Come già sapete – e se non lo sapete lo scoprite adesso – al sottoscritto non piace fare le classifiche sull’anno appena trascorso.
Finisce sempre che ti dimentichi qualcosa e, vuoi per la fretta o semplicemente per l’ansia da classifica che ti impone di trovare 10 o almeno 5 artisti-cantanti-band-album-singoli-concerti e quant’altro, succede che in quella lista finiscono anche artistidischicantanti che altrimenti mai ci sarebbero finiti, là dentro.
E forse, se avessi fatto i compiti per tempo, avrei potuto stilare una lista degna di tal nome.
Ma così non è stato.
Quindi anche questa volta mi esimerò dal fare una lista del meglio dello scorso anno.
E poi, alla fine, chi se la sarebbe cagata?
Invece di pensare a quante belle cose ci sono state o, piuttosto, a quante ce ne sono state di brutte, mi soffermerò su un’unica cosa. Una che, però, è riuscita ad infastidirmi sufficientemente. Da sola.
Ed ecco, questa cosa di cui sto cercando di parlare da un po’ è “Poveri Cristi”, il secondo album del calabresissimo Brunori SAS. Quello di “Guardia 82” e delle canzonette da italian dandy che avevano fatto pensare ad un nuovo cantautore in stile DenteGaetano. Chissà perché, poi.
Già allora non mi aveva convinto troppo.
E comunque, nel 2011 è uscita la seconda fatica di Dario Brunori.
Poveri Cristi, per l’appunto.
E, ad essere sincero, non è tutto da buttare: la maggior parte delle melodie sono orecchiabili.
Ma non sono qui a parlare di melodie, ora.
Ciò che questiono è l’insieme. Il sostrato. Il mood. L’idea di fondo di Poveri Cristi.
Un leitmotiv di sfiga, di vittime di un destino infame un po’ Malavoglia un po’ Fantozzi.
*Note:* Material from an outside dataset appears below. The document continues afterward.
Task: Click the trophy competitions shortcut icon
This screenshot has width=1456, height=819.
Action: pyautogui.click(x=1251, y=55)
Ci sono, qui, tanti poveri cristi.
C’è quello che si fa il mazzo per una promessa sposa un po’ troia, che alla fine preferisce un altro. E lo stronzo non si ammazza soltanto di lavoro: emigra, sottoscrive cambiali, perde una mano. Per prendersela nel culo.
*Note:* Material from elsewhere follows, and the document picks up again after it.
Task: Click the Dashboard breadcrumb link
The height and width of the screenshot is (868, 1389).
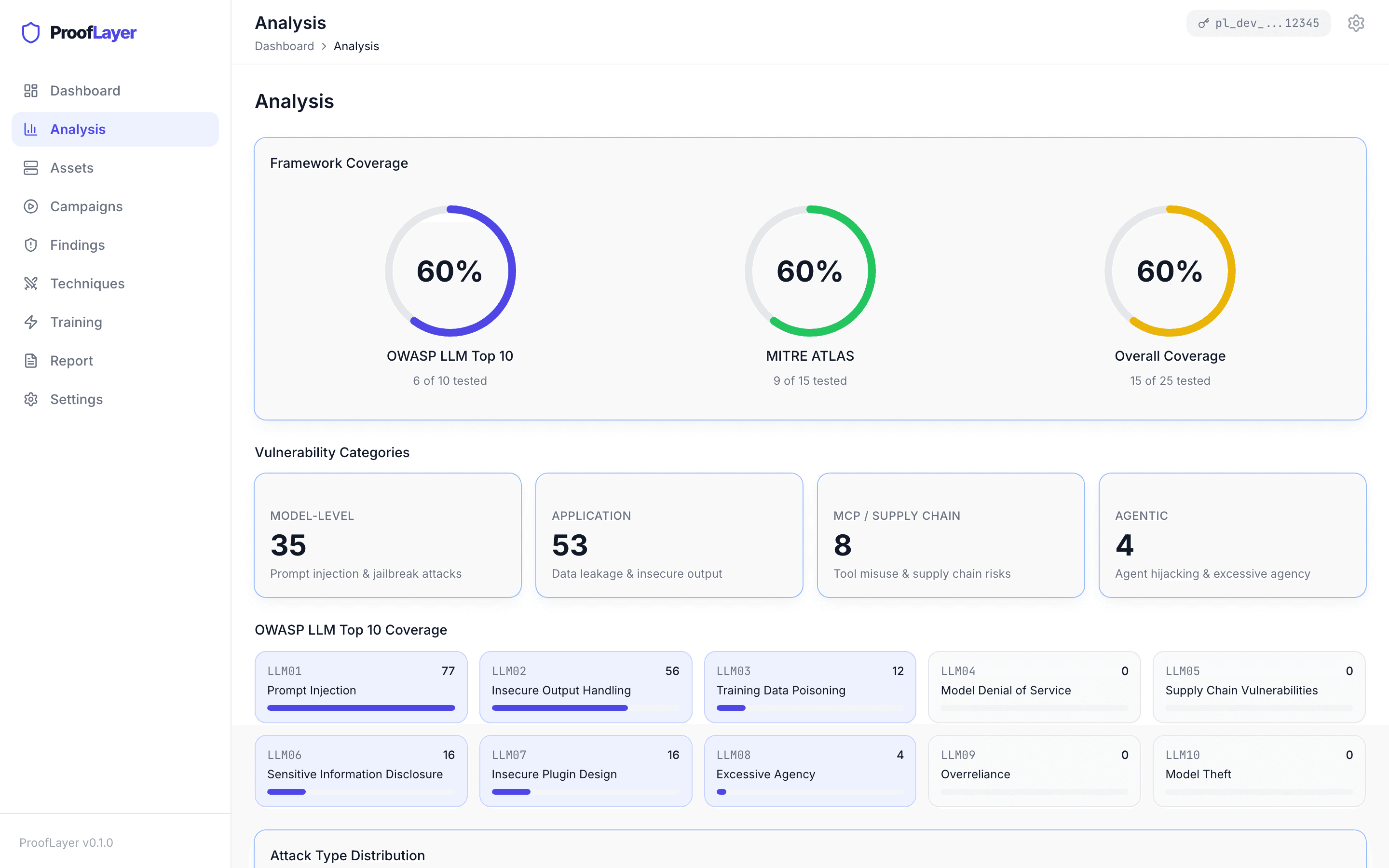Action: (x=284, y=46)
C’è anche quello malato di gioco, che spende tutto nella speranza di comprare un grande televisore visto al centro commerciale, si indebita e vive una vita di merda.
E, insomma, quello che Dario racconta è successo e succede.
Ma non è questo il punto.
È che tutto, dico tutto quello che viene raccontato in queste storie sa di marcio.
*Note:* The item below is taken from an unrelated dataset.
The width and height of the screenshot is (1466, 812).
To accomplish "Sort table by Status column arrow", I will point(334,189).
Di finto, di forzato, di cliché.
Ci sono tanti, troppi stereotipi. Che ricordano un po’ le forzature di una voce che finge di essere più roca del normale, solo perché fa figo così. E magari aiuta anche a rimediare un po’ di figa.
E probabilmente, Dario, tu sei davvero un Povero Cristo. Una persona apposto. Uno tranquillo, come ci si aspetta. Ma dimmi una cosa: la figa si rimedia?